### Text shown ###

Improve HIP docs on fat binary registration ordering (#168566)

yxsamliu · web-flow · commit 1b8626b5064f · 2025-11-24T19:43:12.000-05:00
Clarify how Clang-generated HIP fat binaries are registered and
unregistered with the HIP runtime, and how this interacts with global
constructors, destructors, and atexit handlers. Document that there is
no strong guarantee on ordering relative to user-defined global
ctors/dtors, recommend that HIP application developers avoid using
kernels or device variables from global ctors/dtors, and describe the
implications for HIP runtime developers (synchronization and guards in
__hipRegisterFatBinary/__hipUnregisterFatBinary). This is motivated by
questions from HIP application and runtime developers about fat binary
registration/unregistration order and its potential interference with
their own initialization and teardown code.
diff --git a/clang/docs/HIPSupport.rst b/clang/docs/HIPSupport.rst
@@ -210,6 +210,95 @@ Host Code Compilation
 - These relocatable objects are then linked together.

### Dataset excerpts ###

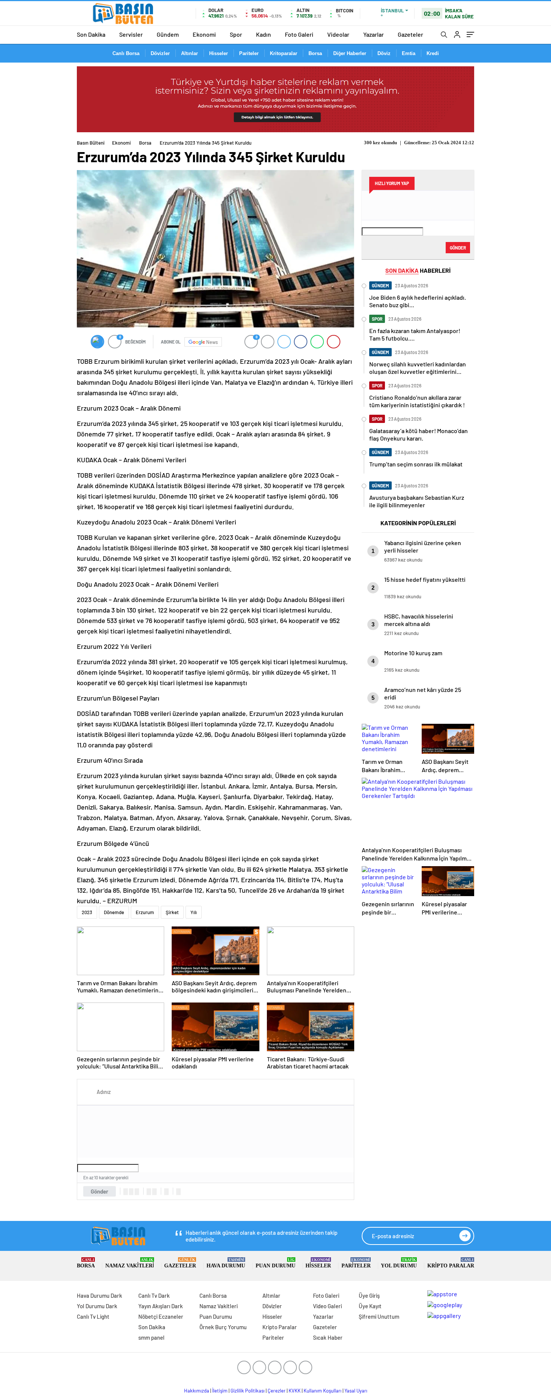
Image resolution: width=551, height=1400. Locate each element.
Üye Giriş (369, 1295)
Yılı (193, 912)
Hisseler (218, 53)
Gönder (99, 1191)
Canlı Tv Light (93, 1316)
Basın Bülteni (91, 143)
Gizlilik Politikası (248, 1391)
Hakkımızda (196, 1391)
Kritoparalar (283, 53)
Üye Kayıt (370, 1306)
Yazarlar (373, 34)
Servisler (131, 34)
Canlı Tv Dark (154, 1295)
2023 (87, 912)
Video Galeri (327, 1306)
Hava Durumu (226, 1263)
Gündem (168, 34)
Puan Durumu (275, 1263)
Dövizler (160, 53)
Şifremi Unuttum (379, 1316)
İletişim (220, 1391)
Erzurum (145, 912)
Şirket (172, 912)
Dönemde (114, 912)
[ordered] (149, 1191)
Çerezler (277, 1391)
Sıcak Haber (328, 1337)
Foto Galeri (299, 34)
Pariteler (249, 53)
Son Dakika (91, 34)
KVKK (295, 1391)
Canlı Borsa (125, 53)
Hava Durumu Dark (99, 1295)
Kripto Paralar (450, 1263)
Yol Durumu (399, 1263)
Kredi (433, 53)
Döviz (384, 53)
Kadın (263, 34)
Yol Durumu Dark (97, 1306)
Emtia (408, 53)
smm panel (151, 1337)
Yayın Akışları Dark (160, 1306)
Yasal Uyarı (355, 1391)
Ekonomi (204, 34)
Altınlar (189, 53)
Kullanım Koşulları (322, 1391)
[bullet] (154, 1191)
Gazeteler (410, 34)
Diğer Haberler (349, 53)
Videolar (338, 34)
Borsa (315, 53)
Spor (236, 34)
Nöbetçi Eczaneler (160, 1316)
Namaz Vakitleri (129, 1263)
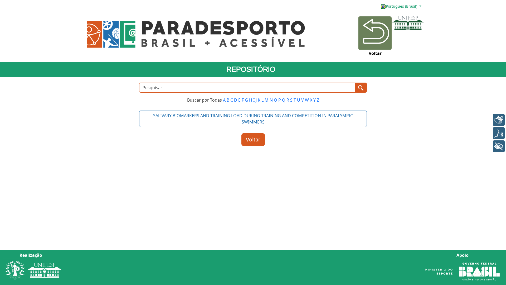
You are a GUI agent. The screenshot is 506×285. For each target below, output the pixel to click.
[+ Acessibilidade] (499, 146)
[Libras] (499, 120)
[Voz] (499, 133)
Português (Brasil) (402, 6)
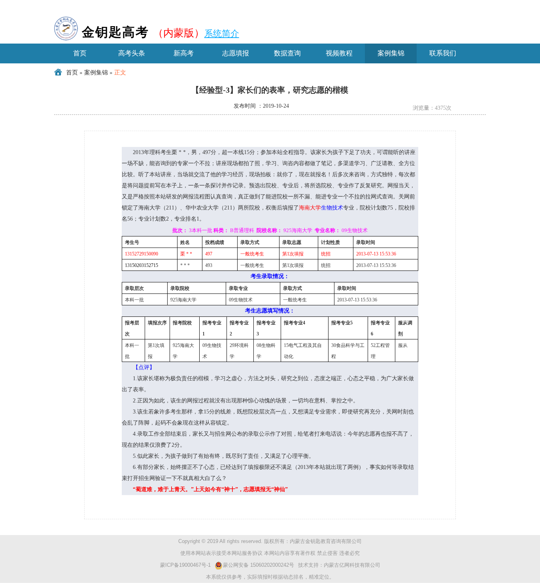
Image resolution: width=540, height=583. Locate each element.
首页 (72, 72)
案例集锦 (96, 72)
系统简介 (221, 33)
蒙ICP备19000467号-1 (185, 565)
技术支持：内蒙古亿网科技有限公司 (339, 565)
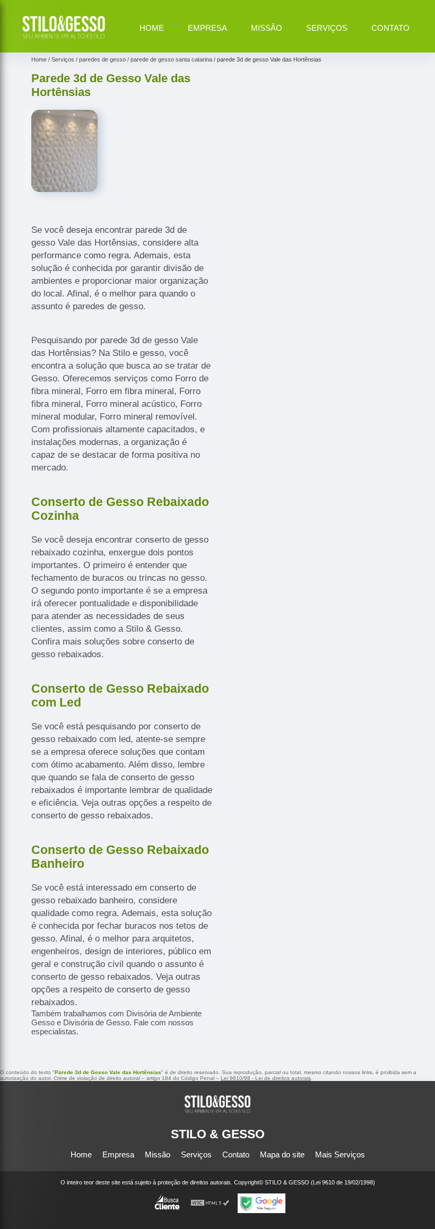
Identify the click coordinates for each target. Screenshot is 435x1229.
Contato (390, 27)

###

# [Problem description]
From the commit message, copy word for word the part that opens with the words "diff --git a/clang/docs/HIPSupport.rst" and closes with "then linked together.". The entries play no part in the work on this page.

# [Written response]
diff --git a/clang/docs/HIPSupport.rst b/clang/docs/HIPSupport.rst
@@ -210,6 +210,95 @@ Host Code Compilation
 - These relocatable objects are then linked together.